Your assignment: Once you find the line with "Viewport: 1568px width, 729px height." in the data below, transcribe exactly each line from there to the line with "the Salary Rules", inclusive, and nothing else. Drop the pictures.

Given entries:
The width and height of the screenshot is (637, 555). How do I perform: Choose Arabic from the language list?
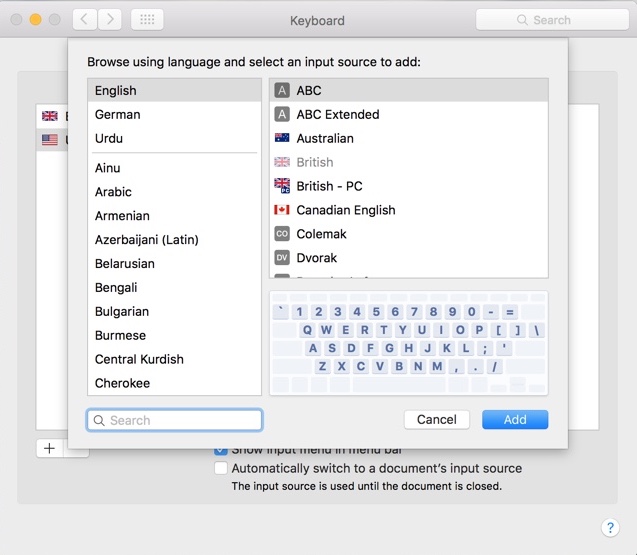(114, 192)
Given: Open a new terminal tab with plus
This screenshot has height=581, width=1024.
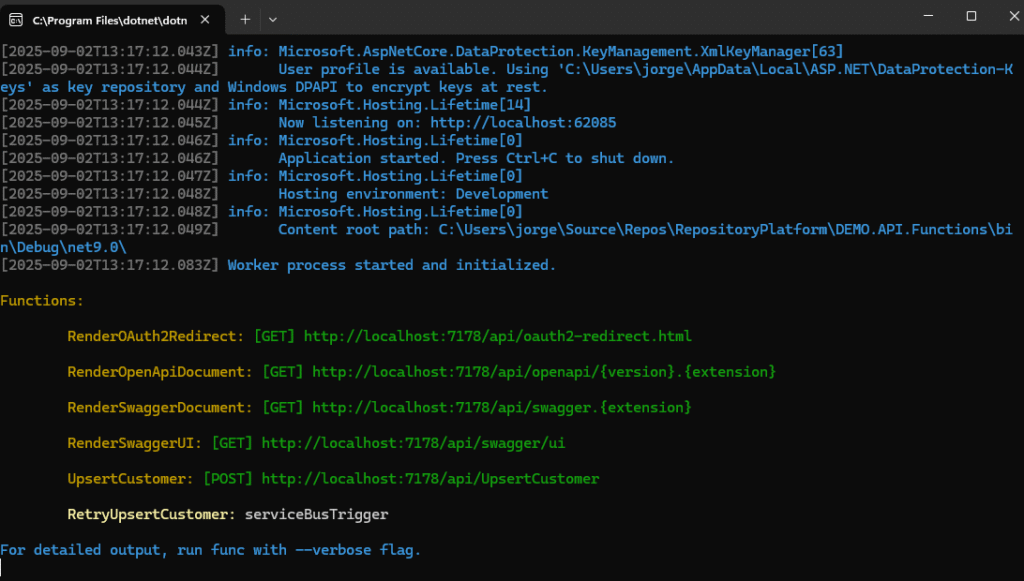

--

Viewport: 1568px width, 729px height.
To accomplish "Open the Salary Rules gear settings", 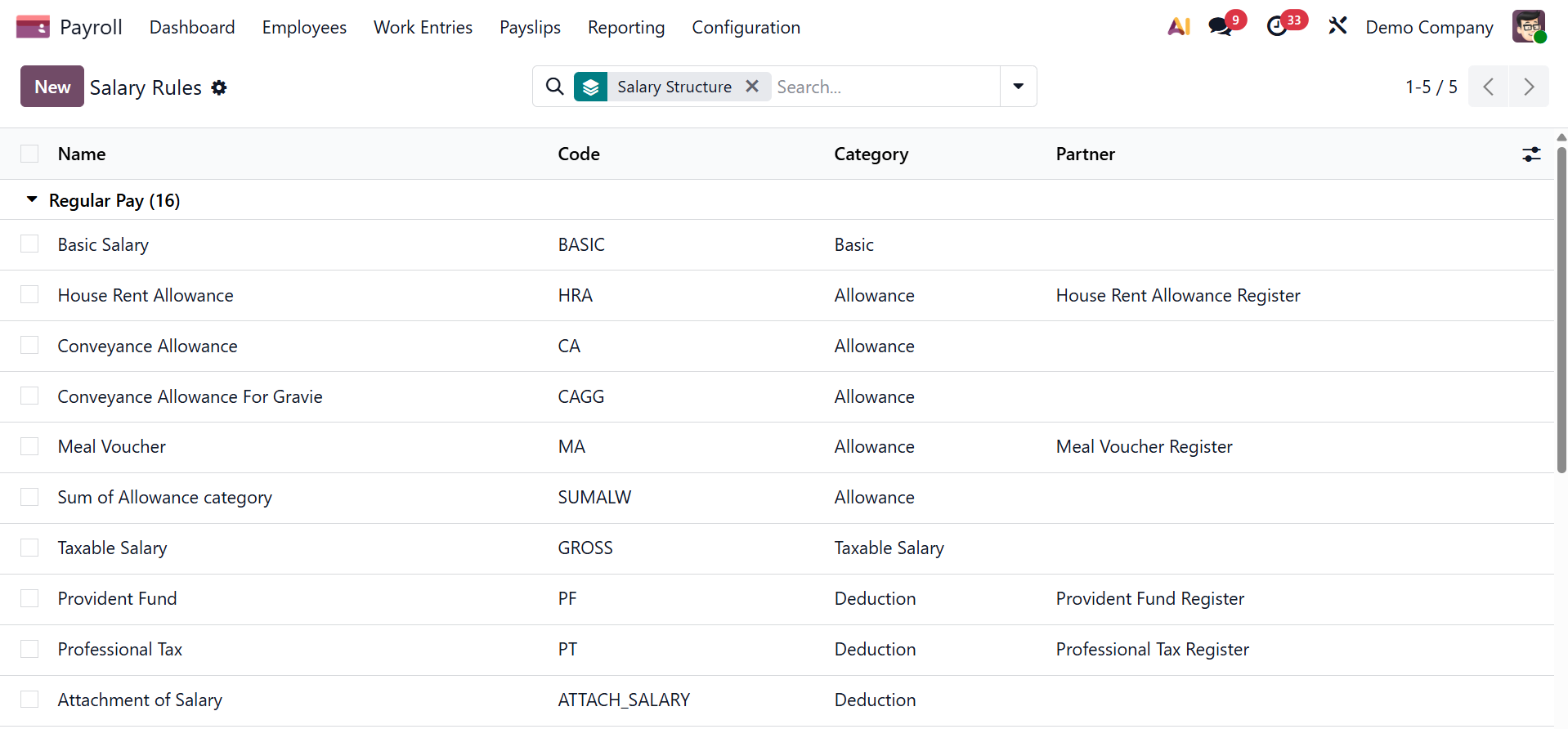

Written reply:
Viewport: 1568px width, 729px height.
To accomplish "Open the Salary Rules gear settings", 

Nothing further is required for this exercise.